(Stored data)
□ □ □ □
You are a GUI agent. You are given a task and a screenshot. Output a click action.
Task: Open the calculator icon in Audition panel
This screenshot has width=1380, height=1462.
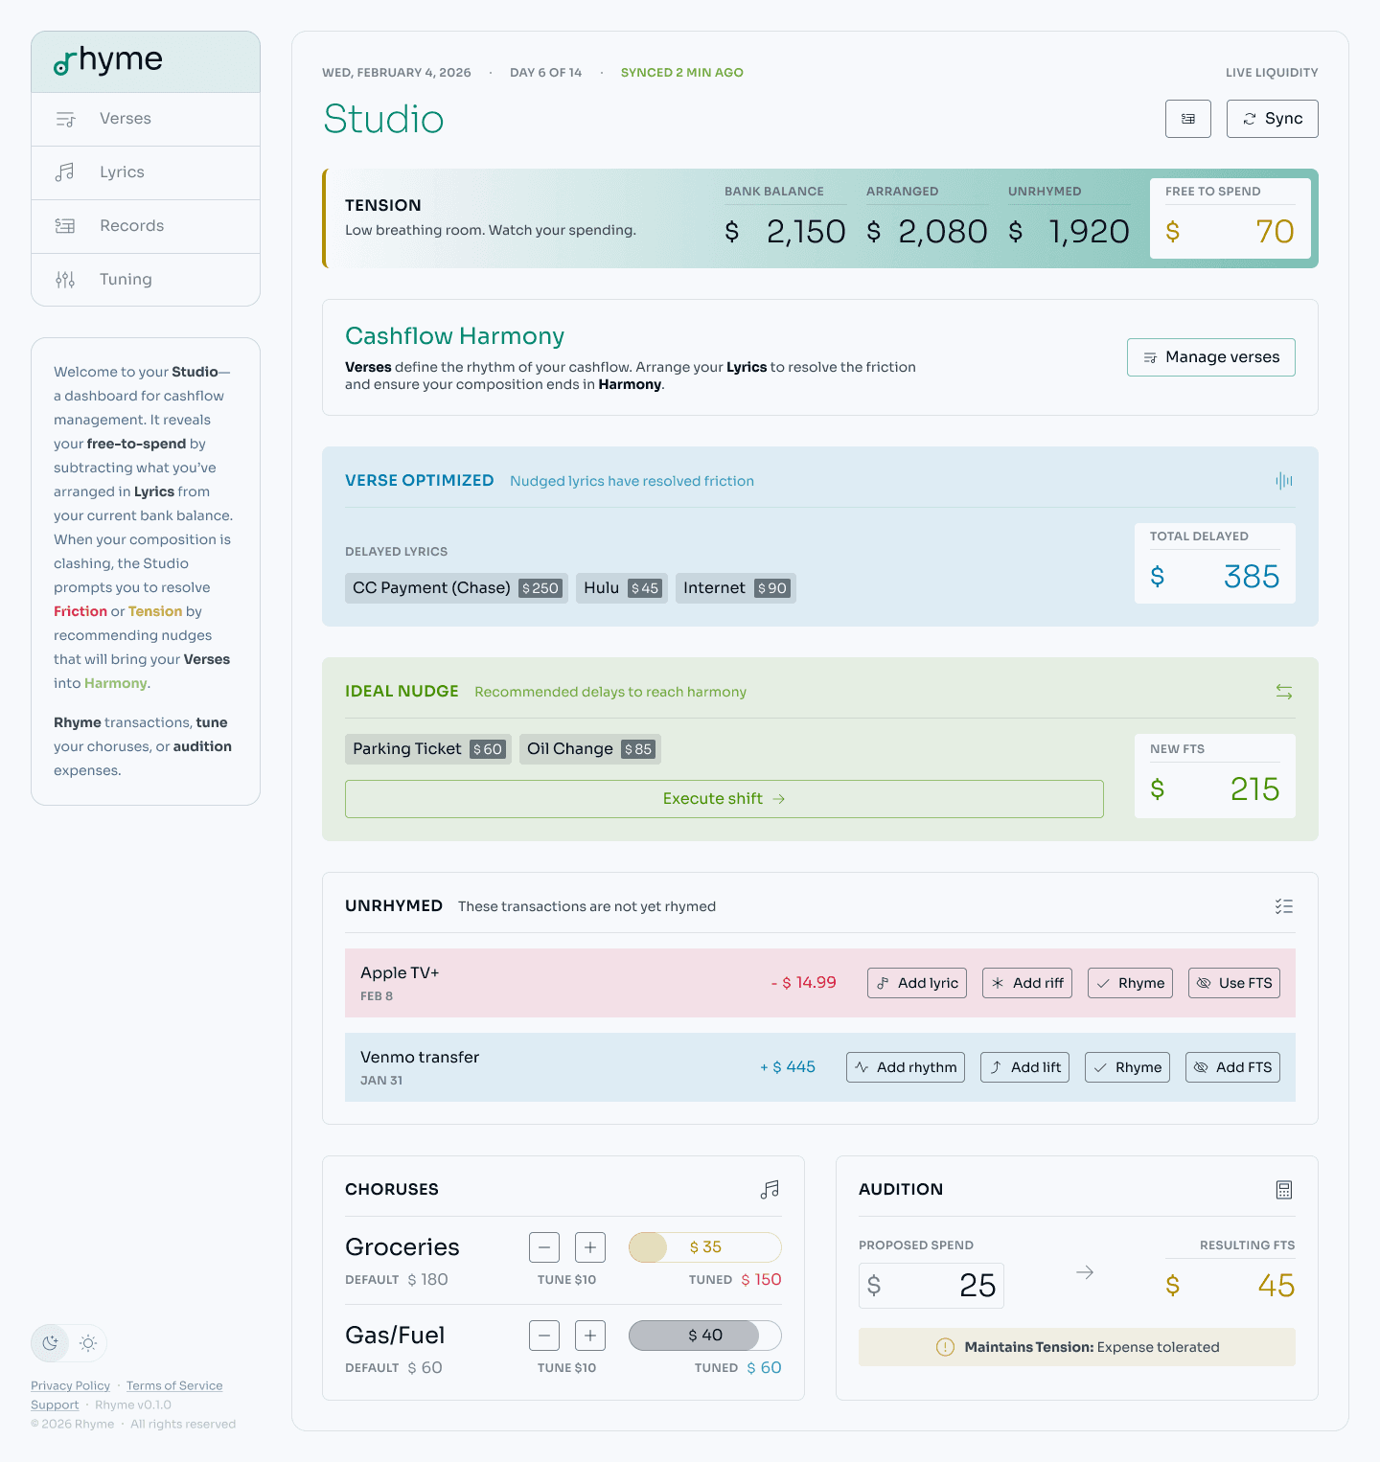(x=1284, y=1190)
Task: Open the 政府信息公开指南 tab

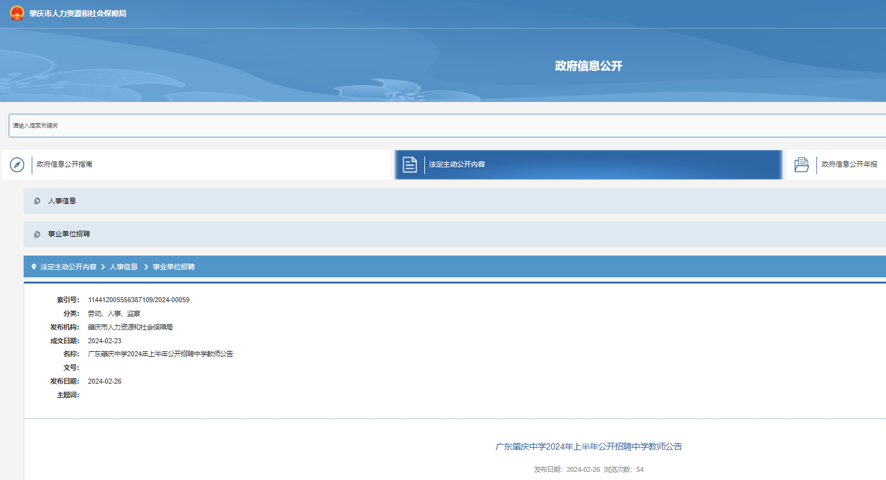Action: click(65, 165)
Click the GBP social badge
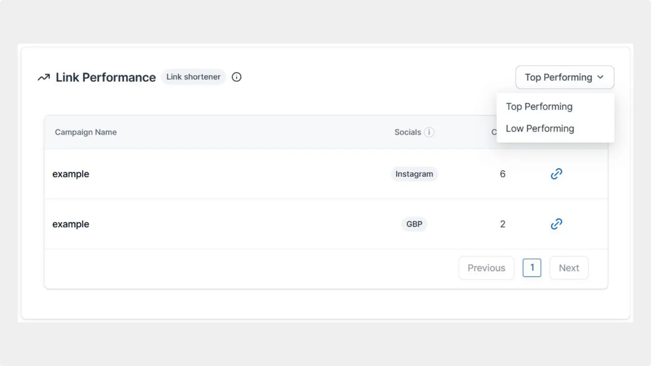651x366 pixels. click(x=414, y=224)
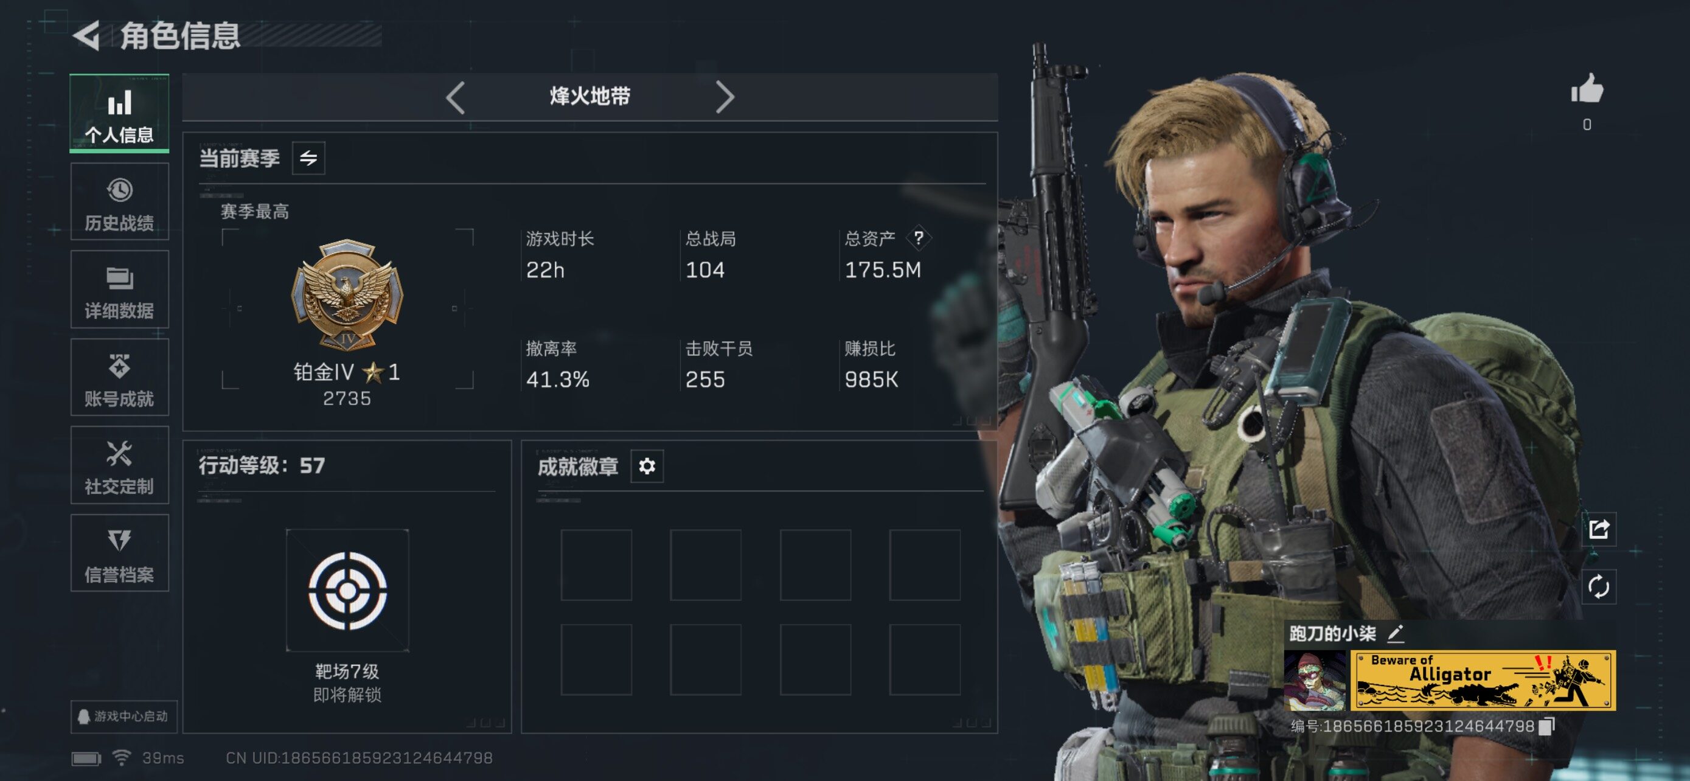1690x781 pixels.
Task: Switch to the next game mode with the right chevron
Action: pos(724,98)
□ □ □ □
ACTIVITY
An exact copy of every record above is needed, with all pictures left out.

RESULT BELOW
You are a GUI agent. You are given a task and a screenshot. Output a click action.
Task: Open the calculator icon in Audition panel
This screenshot has width=1380, height=1462.
(x=1284, y=1190)
Task: Open the 政府信息公开指南 tab

Action: click(65, 165)
Click the GBP social badge
651x366 pixels. click(x=414, y=224)
1690x781 pixels.
Task: Switch to the next game mode with the right chevron
Action: pos(724,98)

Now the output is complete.